- _EXERCISE INSTRUCTIONS_:
1) Do the following statements agree with the forum thread below? Answer yes or no for each and quote the words of the thread that decide it. (a) The couple has owned their house for four years. (b) The wife is 40 years old. (c) jld was told in a premarital class to accept children whenever they might come.
2) Write out the passage of the forum thread below from "Now I don't" to "if they come.".
3) In the forum thread below, what "couples" activities does stuckinboston list that the wife fears can't be done with kids?

I would not force her to have children. Period.

That said, I personally know a woman who was forcibly impregnated by her husband. He later left her. 

Their daughter is the joy of her life. For all the **** she went through with him, and she surely did, I think her daughter is the one thing she will always be grateful for.

And that is *not* any justification for forcible impregnation, in any way!!!!


----------



## stuckinboston

Jellybeans said:


> Meaning...she told you from the beginning she did not want kids?
> 
> Because if that is the case, you know what we are all going to say, right?
> 
> Some people do change their minds. But some don't.
> 
> What's certain is s he does not want to even discuss the possibility for another two years...


She was ambivalent towards the idea when we first got married; kind of a "I'm not really feeling kids, but I might once we get a house/get financially stable/get our 'couples life' out of the way"

Edit: And we have a house (4 years owned), financial stability (no more loans, no CC debt, significant income), and have done tons of 'couples' stuff that she fears you can't do with kids (international travel, domestic travel, concerts, etc.)


----------



## richardsharpe

God morning jld
I really wish she had brought him up on rape charges. I consider that to be one of the worst things you can possibly do to someone. 




jld said:


> I would not force her to have children. Period.
> 
> That said, I personally know a woman who was forcibly impregnated by her husband. He later left her.
> 
> Their daughter is the joy of her life. For all the **** she went through with him, and she surely did, I think her daughter is the one thing she will always be grateful for.
> 
> And that is *not* any justification for forcible impregnation, in any way!!!!


----------



## jld

I know. I wonder if she ever thought of that.

But she still liked the result. I guess life can be funny that way.


----------



## stuckinboston

richardsharpe said:


> God morning jld
> I really wish she had brought him up on rape charges. I consider that to be one of the worst things you can possibly do to someone.


Agreed. That's a horrific story, regardless the outcome.


----------



## jld

I grew up Catholic and married a man who also grew up Catholic. We were told very explicitly in the premarital class that we were expected to accept children whenever they might come.

Now I don't agree, by any means, with everything the Catholic Church teaches. But I do think it's interesting, that with their over 1000 years of experience, they are so insistent that married couples accept children when and if they come.


----------



## norajane

stuckinboston said:


> She was ambivalent towards the idea when we first got married; kind of a "I'm not really feeling kids, but I might once we get a house/get financially stable/get our 'couples life' out of the way"
> 
> Edit: And we have a house (4 years owned), financial stability (no more loans, no CC debt, significant income), and have done tons of 'couples' stuff that she fears you can't do with kids (international travel, domestic travel, concerts, etc.)


A child is a huge lifestyle change, and a huge change in terms of personal, emotional, and financial priorities as well. For a woman who isn't particularly eager or interested in kids, it might seem like an enormous and _detrimental _change. Instead of gaining an eagerly wanted and beloved child, she might feel she'd lost herself and her life.

At 32, she might yet feel that hormonal surge to have a baby in her late 30's, but it's not a guarantee. Not every woman feels that. And if she does get that surge, it might be fleeting, or the surge might still be overcome by reason and logic.

At 40, you don't really have the luxury of waiting another 8 years for hormones to maybe kick in. You likely have to make a decision about what kind of life you want to have - a life as a father, or a life as a couple with your wife. I don't think you should wait 2 more years to have this conversation, but I guess you already know her answer now.

- _EXTRACTED MATERIAL_:
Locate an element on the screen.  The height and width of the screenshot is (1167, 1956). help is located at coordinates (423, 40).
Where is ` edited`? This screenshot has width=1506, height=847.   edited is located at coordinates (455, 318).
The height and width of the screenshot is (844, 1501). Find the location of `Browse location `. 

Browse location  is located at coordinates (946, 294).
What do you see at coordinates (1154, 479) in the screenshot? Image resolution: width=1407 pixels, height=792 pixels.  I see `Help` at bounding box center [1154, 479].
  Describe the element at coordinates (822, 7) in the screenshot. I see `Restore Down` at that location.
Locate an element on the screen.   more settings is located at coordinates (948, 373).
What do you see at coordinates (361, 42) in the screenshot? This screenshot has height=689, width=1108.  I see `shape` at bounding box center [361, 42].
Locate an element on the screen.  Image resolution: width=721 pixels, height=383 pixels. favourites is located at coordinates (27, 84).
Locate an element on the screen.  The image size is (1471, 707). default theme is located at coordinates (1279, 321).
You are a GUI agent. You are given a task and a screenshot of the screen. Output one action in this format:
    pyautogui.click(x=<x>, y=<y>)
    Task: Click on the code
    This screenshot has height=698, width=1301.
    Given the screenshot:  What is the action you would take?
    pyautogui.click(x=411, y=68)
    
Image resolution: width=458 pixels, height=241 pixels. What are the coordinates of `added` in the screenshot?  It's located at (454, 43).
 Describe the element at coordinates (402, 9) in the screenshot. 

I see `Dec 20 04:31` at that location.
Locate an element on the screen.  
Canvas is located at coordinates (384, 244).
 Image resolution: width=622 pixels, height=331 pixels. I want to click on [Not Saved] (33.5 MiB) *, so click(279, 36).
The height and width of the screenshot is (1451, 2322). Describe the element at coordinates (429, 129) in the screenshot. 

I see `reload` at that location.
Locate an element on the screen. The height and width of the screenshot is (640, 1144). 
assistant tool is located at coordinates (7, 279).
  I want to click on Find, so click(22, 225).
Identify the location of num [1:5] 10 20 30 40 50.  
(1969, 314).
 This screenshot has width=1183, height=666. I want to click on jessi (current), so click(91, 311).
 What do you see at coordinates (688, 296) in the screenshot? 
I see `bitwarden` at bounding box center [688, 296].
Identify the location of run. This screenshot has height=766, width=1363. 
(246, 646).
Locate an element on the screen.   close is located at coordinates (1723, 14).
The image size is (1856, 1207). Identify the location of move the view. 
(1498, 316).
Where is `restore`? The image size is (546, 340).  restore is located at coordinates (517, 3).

- _SET OF ANSWERS_:
1)
(a) Yes: "we have a house (4 years owned)"
(b) No: "At 32, she might yet feel that hormonal surge to have a baby in her late 30's"
(c) Yes: "We were told very explicitly in the premarital class that we were expected to accept children whenever they might come."

2)
Now I don't agree, by any means, with everything the Catholic Church teaches. But I do think it's interesting, that with their over 1000 years of experience, they are so insistent that married couples accept children when and if they come.

3) International travel, domestic travel, and concerts.